I tried using the following regex (as Java String literal):

"(?m)\"\"\"(?:[^\"]|(?:\"[^\"])|(?:\"\"[^\"]))*\"\"\""

and it seems to work on short examples. However, on longer examples, like on a string consisting of thousand lines with hello world, it gives me a StackOverflowError.

Scala snippet to reproduce the error

import java.util.regex.{Pattern, Matcher}

val text = "\"" * 3 + "hello world \n" * 1000 + "\"" * 3
val p = Pattern.compile("(?m)\"\"\"(?:[^\"]|(?:\"[^\"])|(?:\"\"[^\"]))*\"\"\"")
println(p.matcher("\"\"\" foo bar baz \n baz bar foo \"\"\"").lookingAt())
println(p.matcher(text).lookingAt())

(note: test locally, Scastie times out; or maybe reduce 1000 to smaller number?).

Java snippet that produces the same error

import java.util.regex.Pattern;
import java.util.regex.Matcher;

class RegexOverflowMain {
  public static void main(String[] args) {
    StringBuilder bldr = new StringBuilder();
    bldr.append("\"\"\"");
    for (int i = 0; i < 1000; i++) {
      bldr.append("hello world \n");
    }
    bldr.append("\"\"\"");
    String text = bldr.toString();
    Pattern p = Pattern.compile("(?m)\"\"\"(?:[^\"]|(?:\"[^\"])|(?:\"\"[^\"]))*\"\"\"");
    System.out.println(p.matcher("\"\"\" foo bar baz \n baz bar foo \"\"\"").lookingAt());
    System.out.println(p.matcher(text).lookingAt());
  }
}

Question

Any idea how to make this "stack safe", i.e. can someone find a regex that accepts the same language, but does not produce a StackOverflowError when fed to the Java regex API?

I don't care whether the solution is in Scala or Java (or whatever), as long the same underlying Java regex library is used.


Solution

  • Solution using a negative look-ahead to basically find a string that starts with """ and end with """ and contains content that does not include """

    As Plain regex: ^"""((?!""")[\s\S])*"""$

    As Java escaped regex: "^\"\"\"((?!\"\"\")[\\s\\S])*\"\"\"$"

    \s\S includes line-break (its basically . + line-break or . with single line flag)

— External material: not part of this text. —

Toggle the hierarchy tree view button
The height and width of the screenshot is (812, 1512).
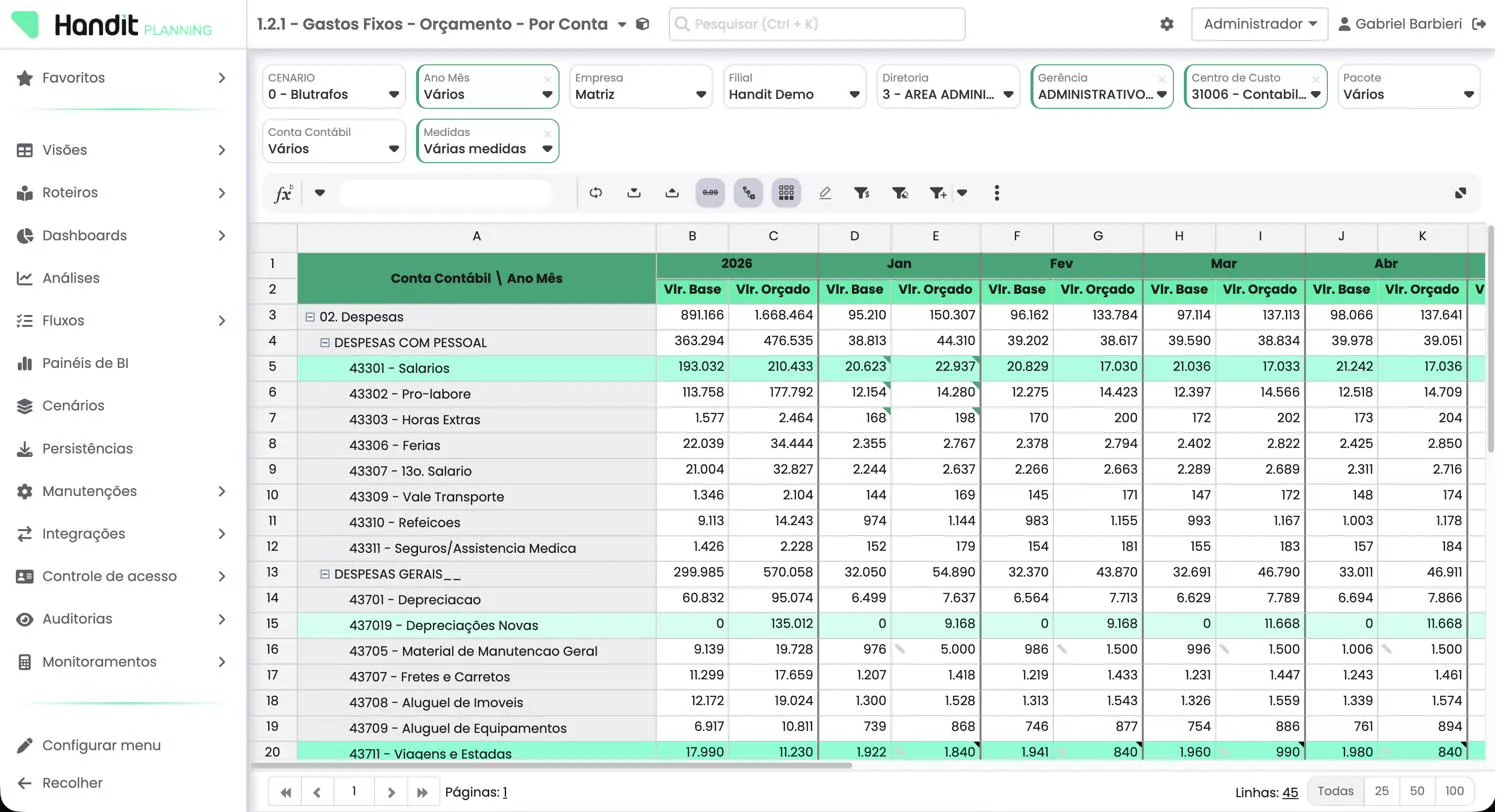748,193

    This should be used without the multiline flag so that ^ and $ match the start and end of the string and not the start and end of the line

    otherwise this:

    """ ab """abc""" abc """

    would match

    Also i used this as reference for how to exclude the """: Regular expression to match a line that doesn't contain a word?